By now it’s clear: Michael Cohen, in his guilty plea to a federal judge Tuesday, said he was directed to break the law by an unnamed candidate who is clearly President Trump.

Amid the whirlwind of accusation­s related to Russian cyberattac­ks, election interferen­ce and potential conspiracy with candidate Trump, it could very well be that campaign-finance violations become the President’s greatest vulnerabil­ity.

That’s not to diminish the gravity of the crime the President’s close confidant and attorney has said he committed. Indeed, in his plea agreement, Cohen admits that he made payments — in coordinati­on with a candidate — to pay off two women to keep informatio­n about alleged affairs with the future President from becoming public. He also says he was reimbursed by the candidate in question.

If that’s not brazen enough, the judge asked Cohen if he knew what he was doing was illegal, and Cohen responded that he did. The law’s pretty clear: It is illegal make or accept an in-kind contributi­on to a federal candidate in excess of $2,700. The $130,000 payment to Stephanie Clifford (aka Stormy Daniels) far exceeds this limit.

But why would a candidate’s lawyer think twice about violating our campaign-finance laws? As one campaign-finance lawyer commented shortly before the 2016 election, “[W]e are in an environmen­t in which there has been virtually no enforcemen­t of the campaign-finance laws.”

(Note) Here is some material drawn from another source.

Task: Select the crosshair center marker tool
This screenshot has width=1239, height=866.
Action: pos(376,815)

Much of the blame for that falls on the Federal Election Commission, the very agency meant to halt violations of these laws in the first place. If Cohen nearly got away with it, imagine how many other similar violations have been allowed to slide.

Candidates raising money for their own super PACs, dark-money groups spending in elections without disclosing their donors, foreign government­s illegally buying political ads on the internet without disclosure, these are just a few of the disturbing trends that started with the election commission’s repeated failures to use its enforcemen­t authority to uphold campaign finance law. Over and over again, the commission has looked the other way while laws meant to prevent corruption of our political system were skirted and then fully ignored by billionair­es and candidates alike.

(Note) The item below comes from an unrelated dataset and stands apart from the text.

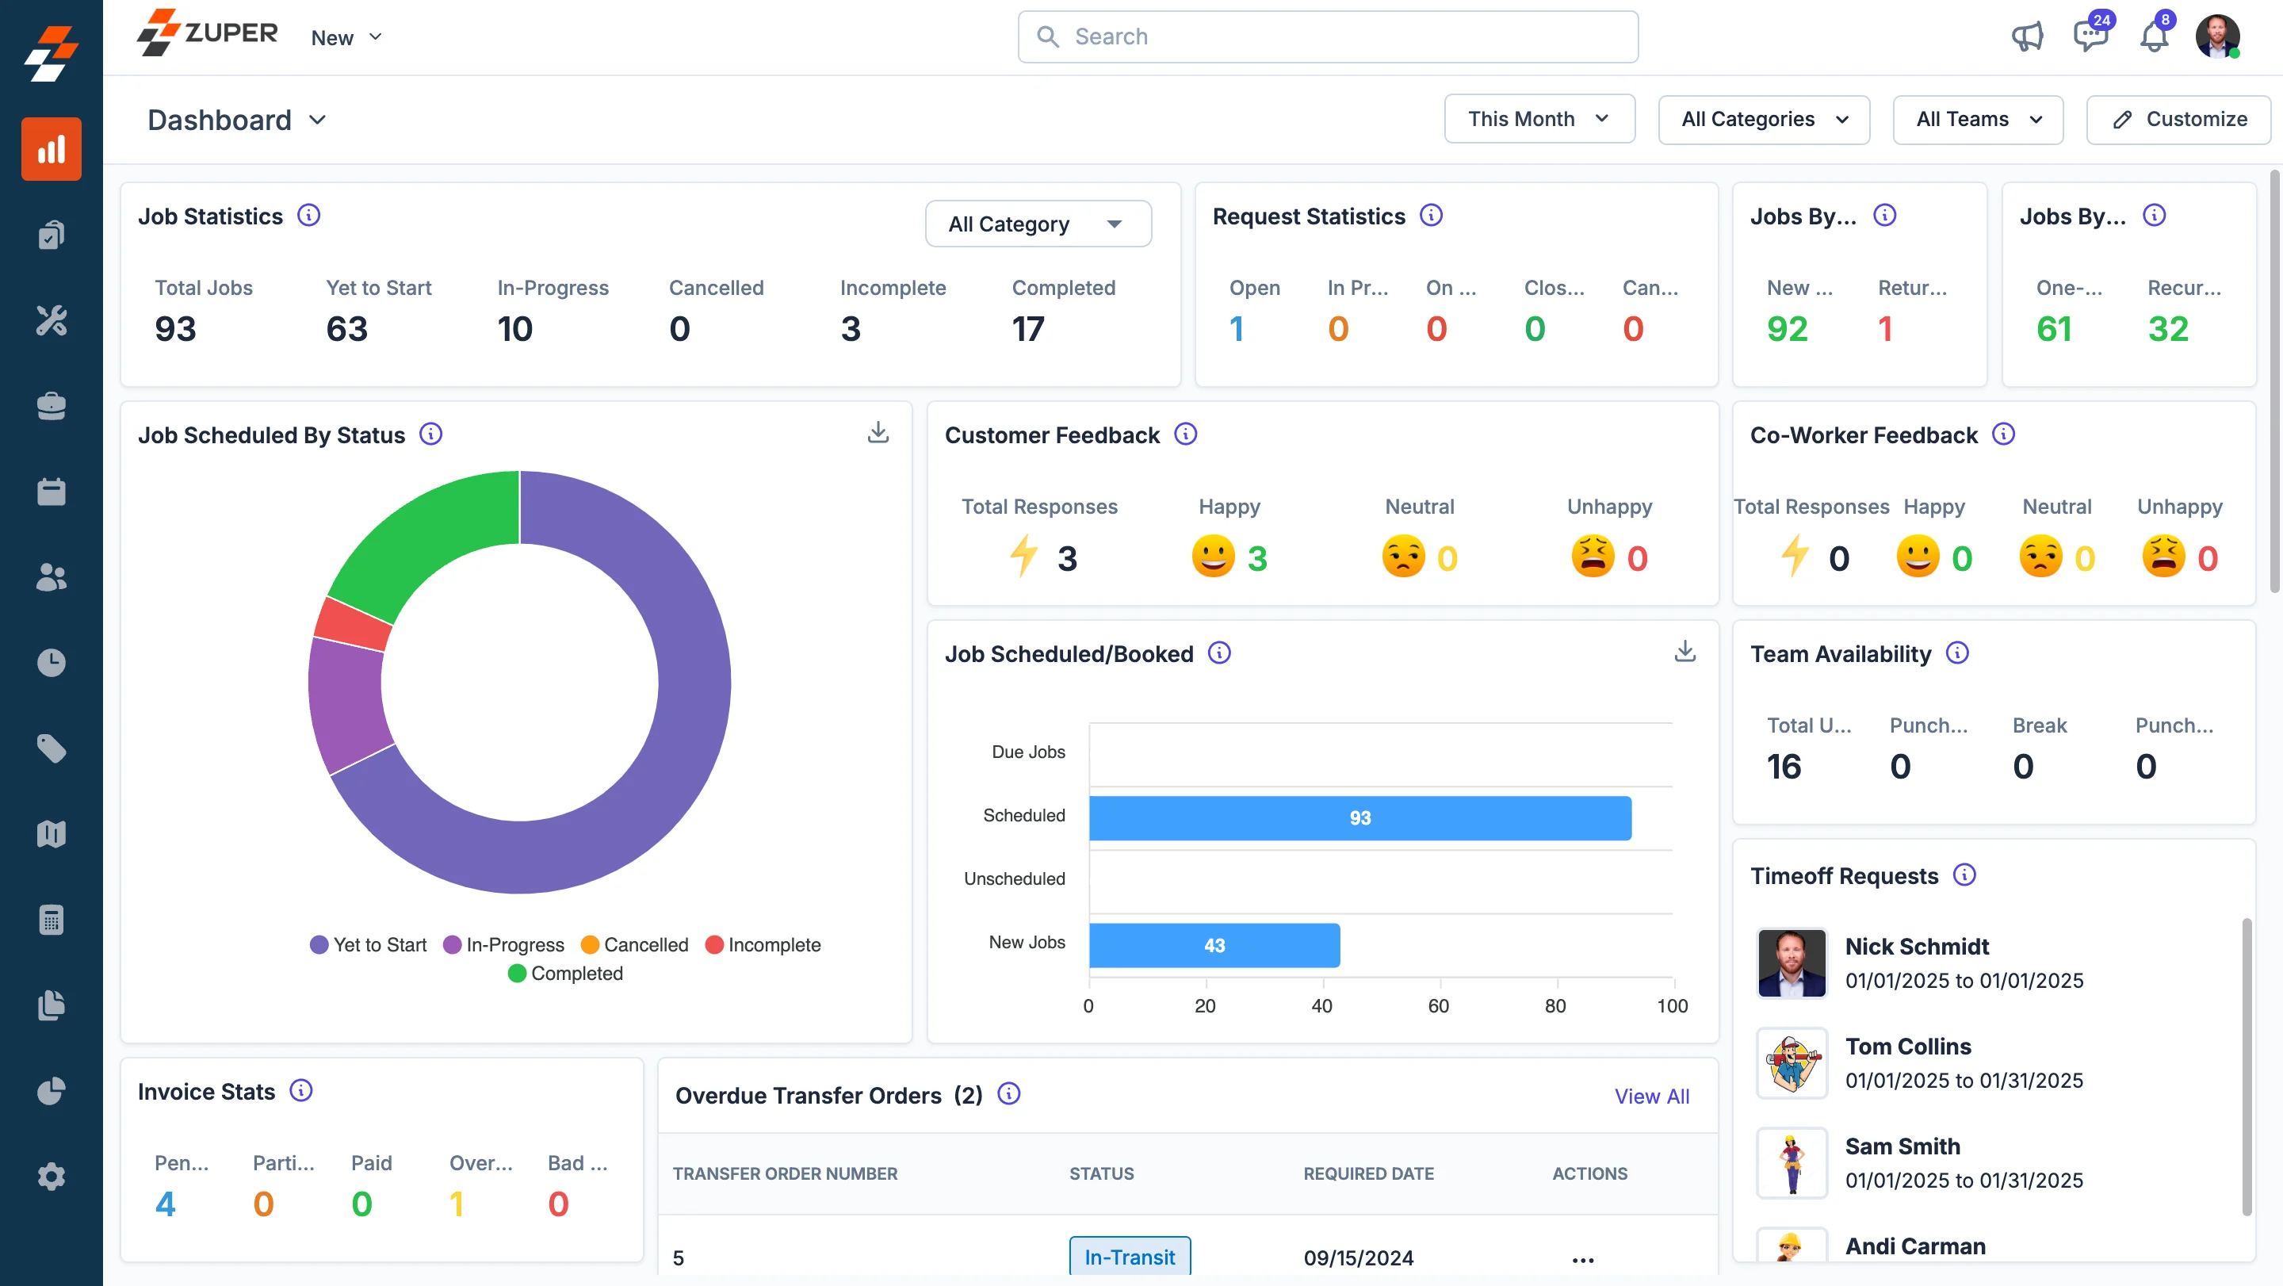Screen dimensions: 2283x1286
Task: Click the In-Transit status pill on order 5
Action: pos(1129,1257)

Part of the problem is structural.

The FEC has been stymied by partisan gridlock for years. Its members are meant to reach bipartisan agreement, but in reality, they are often locked in a stalemate and rarely get to a point where they actually take action against candidates and politician­s.

And what incentive is there to change? Not only has the Supreme Court wiped out core protection­s meant to ensure the integrity of our elections, but politician­s have little incentive to change the rules of the game. Too many benefit, despite the fact that too many of us lose.

While many will obsess about what Cohen’s guilty plea will mean for the future of the Trump presidency, for us election wonks, it has shined a bright light on the failures of the campaign finance system. The hope must be that it will inspire real change — such as transparen­cy rules, an end to dark money and perhaps even a rethinking of the Federal Election Commission’s structure — that could make our system more fair and more democratic.